[Pixel coordinate grounding data]
.....
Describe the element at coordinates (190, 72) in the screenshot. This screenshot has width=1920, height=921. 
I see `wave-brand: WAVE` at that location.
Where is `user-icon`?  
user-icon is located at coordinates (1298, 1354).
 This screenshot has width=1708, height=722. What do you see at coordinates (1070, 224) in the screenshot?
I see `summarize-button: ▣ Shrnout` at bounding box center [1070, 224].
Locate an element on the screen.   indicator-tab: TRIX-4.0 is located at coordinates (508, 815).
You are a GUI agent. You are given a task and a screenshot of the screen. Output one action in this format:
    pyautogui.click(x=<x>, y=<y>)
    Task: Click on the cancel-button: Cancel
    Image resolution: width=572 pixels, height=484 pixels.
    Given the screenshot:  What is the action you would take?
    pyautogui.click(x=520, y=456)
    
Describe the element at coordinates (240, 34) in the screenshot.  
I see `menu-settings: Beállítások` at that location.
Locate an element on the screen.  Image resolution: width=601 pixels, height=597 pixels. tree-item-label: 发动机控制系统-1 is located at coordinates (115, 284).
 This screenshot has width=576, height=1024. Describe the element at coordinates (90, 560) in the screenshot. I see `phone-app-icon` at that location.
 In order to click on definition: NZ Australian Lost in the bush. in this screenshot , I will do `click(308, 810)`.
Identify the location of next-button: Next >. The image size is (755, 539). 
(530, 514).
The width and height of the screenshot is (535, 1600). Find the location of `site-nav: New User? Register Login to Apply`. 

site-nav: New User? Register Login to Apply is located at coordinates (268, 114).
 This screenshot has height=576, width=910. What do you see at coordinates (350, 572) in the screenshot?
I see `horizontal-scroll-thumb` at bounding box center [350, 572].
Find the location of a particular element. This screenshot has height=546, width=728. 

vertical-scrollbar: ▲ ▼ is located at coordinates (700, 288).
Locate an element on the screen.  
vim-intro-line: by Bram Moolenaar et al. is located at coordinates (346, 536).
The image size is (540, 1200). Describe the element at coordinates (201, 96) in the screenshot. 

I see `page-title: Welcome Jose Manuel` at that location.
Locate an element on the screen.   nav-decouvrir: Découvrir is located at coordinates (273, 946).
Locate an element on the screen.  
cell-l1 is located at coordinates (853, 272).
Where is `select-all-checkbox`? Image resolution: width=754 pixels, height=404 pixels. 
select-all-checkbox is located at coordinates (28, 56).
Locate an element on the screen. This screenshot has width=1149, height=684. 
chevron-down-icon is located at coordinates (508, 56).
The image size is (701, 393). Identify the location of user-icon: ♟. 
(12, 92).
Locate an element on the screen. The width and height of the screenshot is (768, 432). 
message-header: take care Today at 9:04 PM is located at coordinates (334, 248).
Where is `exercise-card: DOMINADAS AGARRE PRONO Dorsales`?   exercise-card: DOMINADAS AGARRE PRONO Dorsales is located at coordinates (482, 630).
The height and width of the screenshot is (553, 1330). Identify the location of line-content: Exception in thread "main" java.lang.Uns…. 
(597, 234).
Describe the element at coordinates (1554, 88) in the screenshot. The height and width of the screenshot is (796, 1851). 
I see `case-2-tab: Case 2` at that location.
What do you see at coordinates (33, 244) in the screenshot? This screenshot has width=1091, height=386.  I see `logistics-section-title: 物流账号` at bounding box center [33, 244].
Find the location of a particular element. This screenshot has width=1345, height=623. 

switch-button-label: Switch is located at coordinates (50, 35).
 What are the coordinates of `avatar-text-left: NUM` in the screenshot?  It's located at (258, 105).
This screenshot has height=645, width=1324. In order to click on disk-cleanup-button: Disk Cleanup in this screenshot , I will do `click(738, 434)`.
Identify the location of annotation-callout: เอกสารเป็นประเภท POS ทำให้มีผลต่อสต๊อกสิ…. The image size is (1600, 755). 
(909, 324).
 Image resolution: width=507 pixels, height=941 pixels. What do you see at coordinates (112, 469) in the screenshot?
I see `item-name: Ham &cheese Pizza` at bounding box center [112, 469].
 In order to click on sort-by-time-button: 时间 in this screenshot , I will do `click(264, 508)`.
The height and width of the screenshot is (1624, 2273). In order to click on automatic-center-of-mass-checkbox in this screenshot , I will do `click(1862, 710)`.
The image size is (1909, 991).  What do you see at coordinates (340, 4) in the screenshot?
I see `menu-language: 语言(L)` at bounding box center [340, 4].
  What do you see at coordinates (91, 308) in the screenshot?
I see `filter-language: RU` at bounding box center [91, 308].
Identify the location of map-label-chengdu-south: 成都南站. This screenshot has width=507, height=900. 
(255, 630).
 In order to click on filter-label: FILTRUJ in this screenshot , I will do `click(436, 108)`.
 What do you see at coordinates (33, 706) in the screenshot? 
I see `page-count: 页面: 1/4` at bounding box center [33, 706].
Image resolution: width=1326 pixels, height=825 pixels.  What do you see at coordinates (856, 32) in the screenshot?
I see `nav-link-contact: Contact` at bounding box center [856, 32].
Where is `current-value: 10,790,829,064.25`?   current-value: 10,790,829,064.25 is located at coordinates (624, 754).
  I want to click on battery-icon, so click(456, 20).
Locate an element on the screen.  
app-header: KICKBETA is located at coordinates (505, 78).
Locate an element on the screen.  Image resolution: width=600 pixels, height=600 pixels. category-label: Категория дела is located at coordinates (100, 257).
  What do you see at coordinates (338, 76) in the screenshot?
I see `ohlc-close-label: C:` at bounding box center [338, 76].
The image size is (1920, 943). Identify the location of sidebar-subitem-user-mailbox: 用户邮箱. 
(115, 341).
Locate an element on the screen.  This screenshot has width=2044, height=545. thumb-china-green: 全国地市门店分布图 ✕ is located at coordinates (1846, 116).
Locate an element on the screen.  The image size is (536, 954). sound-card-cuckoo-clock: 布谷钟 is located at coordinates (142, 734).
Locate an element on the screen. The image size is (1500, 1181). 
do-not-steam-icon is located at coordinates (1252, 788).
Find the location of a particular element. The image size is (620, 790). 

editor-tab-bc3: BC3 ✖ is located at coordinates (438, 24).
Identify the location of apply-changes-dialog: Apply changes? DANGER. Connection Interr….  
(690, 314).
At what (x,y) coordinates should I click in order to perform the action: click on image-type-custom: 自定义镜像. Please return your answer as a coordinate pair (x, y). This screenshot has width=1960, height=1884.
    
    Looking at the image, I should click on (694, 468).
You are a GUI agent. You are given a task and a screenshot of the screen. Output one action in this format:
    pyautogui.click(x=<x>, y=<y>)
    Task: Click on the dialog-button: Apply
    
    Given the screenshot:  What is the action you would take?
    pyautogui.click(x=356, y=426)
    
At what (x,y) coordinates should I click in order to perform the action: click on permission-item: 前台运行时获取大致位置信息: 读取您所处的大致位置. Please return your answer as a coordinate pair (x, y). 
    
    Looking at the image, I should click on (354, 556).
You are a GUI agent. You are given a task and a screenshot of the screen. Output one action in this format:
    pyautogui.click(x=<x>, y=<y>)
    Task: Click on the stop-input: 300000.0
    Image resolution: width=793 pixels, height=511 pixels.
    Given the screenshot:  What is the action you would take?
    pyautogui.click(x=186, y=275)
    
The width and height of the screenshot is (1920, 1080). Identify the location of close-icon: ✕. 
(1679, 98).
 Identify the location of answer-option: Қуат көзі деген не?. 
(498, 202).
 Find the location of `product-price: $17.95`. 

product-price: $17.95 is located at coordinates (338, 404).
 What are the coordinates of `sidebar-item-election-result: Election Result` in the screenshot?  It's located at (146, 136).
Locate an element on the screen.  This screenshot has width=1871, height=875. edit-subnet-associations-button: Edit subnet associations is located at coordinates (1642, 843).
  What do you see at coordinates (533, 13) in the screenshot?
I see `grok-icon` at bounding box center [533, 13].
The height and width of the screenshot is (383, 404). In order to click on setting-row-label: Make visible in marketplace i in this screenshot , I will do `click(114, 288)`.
.....
**Written task:** Convert the rows above into a JSON list of strings with one string per line, omitting blank lines.

**Written solution:**
[
  "Describe the element at coordinates (190, 72) in the screenshot. This screenshot has width=1920, height=921. ",
  "I see `wave-brand: WAVE` at that location.",
  "Where is `user-icon`?  ",
  "user-icon is located at coordinates (1298, 1354).",
  " This screenshot has width=1708, height=722. What do you see at coordinates (1070, 224) in the screenshot?",
  "I see `summarize-button: ▣ Shrnout` at bounding box center [1070, 224].",
  "Locate an element on the screen.   indicator-tab: TRIX-4.0 is located at coordinates (508, 815).",
  "You are a GUI agent. You are given a task and a screenshot of the screen. Output one action in this format:",
  "    pyautogui.click(x=<x>, y=<y>)",
  "    Task: Click on the cancel-button: Cancel",
  "    Image resolution: width=572 pixels, height=484 pixels.",
  "    Given the screenshot:  What is the action you would take?",
  "    pyautogui.click(x=520, y=456)",
  "Describe the element at coordinates (240, 34) in the screenshot.  ",
  "I see `menu-settings: Beállítások` at that location.",
  "Locate an element on the screen.  Image resolution: width=601 pixels, height=597 pixels. tree-item-label: 发动机控制系统-1 is located at coordinates (115, 284).",
  " This screenshot has width=576, height=1024. Describe the element at coordinates (90, 560) in the screenshot. I see `phone-app-icon` at that location.",
  " In order to click on definition: NZ Australian Lost in the bush. in this screenshot , I will do `click(308, 810)`.",
  "Identify the location of next-button: Next >. The image size is (755, 539). ",
  "(530, 514).",
  "The width and height of the screenshot is (535, 1600). Find the location of `site-nav: New User? Register Login to Apply`. ",
  "site-nav: New User? Register Login to Apply is located at coordinates (268, 114).",
  " This screenshot has height=576, width=910. What do you see at coordinates (350, 572) in the screenshot?",
  "I see `horizontal-scroll-thumb` at bounding box center [350, 572].",
  "Find the location of a particular element. This screenshot has height=546, width=728. ",
  "vertical-scrollbar: ▲ ▼ is located at coordinates (700, 288).",
  "Locate an element on the screen.  ",
  "vim-intro-line: by Bram Moolenaar et al. is located at coordinates (346, 536).",
  "The image size is (540, 1200). Describe the element at coordinates (201, 96) in the screenshot. ",
  "I see `page-title: Welcome Jose Manuel` at that location.",
  "Locate an element on the screen.   nav-decouvrir: Découvrir is located at coordinates (273, 946).",
  "Locate an element on the screen.  ",
  "cell-l1 is located at coordinates (853, 272).",
  "Where is `select-all-checkbox`? Image resolution: width=754 pixels, height=404 pixels. ",
  "select-all-checkbox is located at coordinates (28, 56).",
  "Locate an element on the screen. This screenshot has width=1149, height=684. ",
  "chevron-down-icon is located at coordinates (508, 56).",
  "The image size is (701, 393). Identify the location of user-icon: ♟. ",
  "(12, 92).",
  "Locate an element on the screen. The width and height of the screenshot is (768, 432). ",
  "message-header: take care Today at 9:04 PM is located at coordinates (334, 248).",
  "Where is `exercise-card: DOMINADAS AGARRE PRONO Dorsales`?   exercise-card: DOMINADAS AGARRE PRONO Dorsales is located at coordinates (482, 630).",
  "The height and width of the screenshot is (553, 1330). Identify the location of line-content: Exception in thread \"main\" java.lang.Uns…. ",
  "(597, 234).",
  "Describe the element at coordinates (1554, 88) in the screenshot. The height and width of the screenshot is (796, 1851). ",
  "I see `case-2-tab: Case 2` at that location.",
  "What do you see at coordinates (33, 244) in the screenshot? This screenshot has width=1091, height=386.  I see `logistics-section-title: 物流账号` at bounding box center [33, 244].",
  "Find the location of a particular element. This screenshot has width=1345, height=623. ",
  "switch-button-label: Switch is located at coordinates (50, 35).",
  " What are the coordinates of `avatar-text-left: NUM` in the screenshot?  It's located at (258, 105).",
  "This screenshot has height=645, width=1324. In order to click on disk-cleanup-button: Disk Cleanup in this screenshot , I will do `click(738, 434)`.",
  "Identify the location of annotation-callout: เอกสารเป็นประเภท POS ทำให้มีผลต่อสต๊อกสิ…. The image size is (1600, 755). ",
  "(909, 324).",
  " Image resolution: width=507 pixels, height=941 pixels. What do you see at coordinates (112, 469) in the screenshot?",
  "I see `item-name: Ham &cheese Pizza` at bounding box center [112, 469].",
  " In order to click on sort-by-time-button: 时间 in this screenshot , I will do `click(264, 508)`.",
  "The height and width of the screenshot is (1624, 2273). In order to click on automatic-center-of-mass-checkbox in this screenshot , I will do `click(1862, 710)`.",
  "The image size is (1909, 991).  What do you see at coordinates (340, 4) in the screenshot?",
  "I see `menu-language: 语言(L)` at bounding box center [340, 4].",
  "  What do you see at coordinates (91, 308) in the screenshot?",
  "I see `filter-language: RU` at bounding box center [91, 308].",
  "Identify the location of map-label-chengdu-south: 成都南站. This screenshot has width=507, height=900. ",
  "(255, 630).",
  " In order to click on filter-label: FILTRUJ in this screenshot , I will do `click(436, 108)`.",
  " What do you see at coordinates (33, 706) in the screenshot? ",
  "I see `page-count: 页面: 1/4` at bounding box center [33, 706].",
  "Image resolution: width=1326 pixels, height=825 pixels.  What do you see at coordinates (856, 32) in the screenshot?",
  "I see `nav-link-contact: Contact` at bounding box center [856, 32].",
  "Where is `current-value: 10,790,829,064.25`?   current-value: 10,790,829,064.25 is located at coordinates (624, 754).",
  "  I want to click on battery-icon, so click(456, 20).",
  "Locate an element on the screen.  ",
  "app-header: KICKBETA is located at coordinates (505, 78).",
  "Locate an element on the screen.  Image resolution: width=600 pixels, height=600 pixels. category-label: Категория дела is located at coordinates (100, 257).",
  "  What do you see at coordinates (338, 76) in the screenshot?",
  "I see `ohlc-close-label: C:` at bounding box center [338, 76].",
  "The image size is (1920, 943). Identify the location of sidebar-subitem-user-mailbox: 用户邮箱. ",
  "(115, 341).",
  "Locate an element on the screen.  This screenshot has width=2044, height=545. thumb-china-green: 全国地市门店分布图 ✕ is located at coordinates (1846, 116).",
  "Locate an element on the screen.  The image size is (536, 954). sound-card-cuckoo-clock: 布谷钟 is located at coordinates (142, 734).",
  "Locate an element on the screen. The image size is (1500, 1181). ",
  "do-not-steam-icon is located at coordinates (1252, 788).",
  "Find the location of a particular element. The image size is (620, 790). ",
  "editor-tab-bc3: BC3 ✖ is located at coordinates (438, 24).",
  "Identify the location of apply-changes-dialog: Apply changes? DANGER. Connection Interr….  ",
  "(690, 314).",
  "At what (x,y) coordinates should I click in order to perform the action: click on image-type-custom: 自定义镜像. Please return your answer as a coordinate pair (x, y). This screenshot has width=1960, height=1884.",
  "    Looking at the image, I should click on (694, 468).",
  "You are a GUI agent. You are given a task and a screenshot of the screen. Output one action in this format:",
  "    pyautogui.click(x=<x>, y=<y>)",
  "    Task: Click on the dialog-button: Apply",
  "    Given the screenshot:  What is the action you would take?",
  "    pyautogui.click(x=356, y=426)",
  "At what (x,y) coordinates should I click in order to perform the action: click on permission-item: 前台运行时获取大致位置信息: 读取您所处的大致位置. Please return your answer as a coordinate pair (x, y). ",
  "    Looking at the image, I should click on (354, 556).",
  "You are a GUI agent. You are given a task and a screenshot of the screen. Output one action in this format:",
  "    pyautogui.click(x=<x>, y=<y>)",
  "    Task: Click on the stop-input: 300000.0",
  "    Image resolution: width=793 pixels, height=511 pixels.",
  "    Given the screenshot:  What is the action you would take?",
  "    pyautogui.click(x=186, y=275)",
  "The width and height of the screenshot is (1920, 1080). Identify the location of close-icon: ✕. ",
  "(1679, 98).",
  " Identify the location of answer-option: Қуат көзі деген не?. ",
  "(498, 202).",
  " Find the location of `product-price: $17.95`. ",
  "product-price: $17.95 is located at coordinates (338, 404).",
  " What are the coordinates of `sidebar-item-election-result: Election Result` in the screenshot?  It's located at (146, 136).",
  "Locate an element on the screen.  This screenshot has width=1871, height=875. edit-subnet-associations-button: Edit subnet associations is located at coordinates (1642, 843).",
  "  What do you see at coordinates (533, 13) in the screenshot?",
  "I see `grok-icon` at bounding box center [533, 13].",
  "The height and width of the screenshot is (383, 404). In order to click on setting-row-label: Make visible in marketplace i in this screenshot , I will do `click(114, 288)`."
]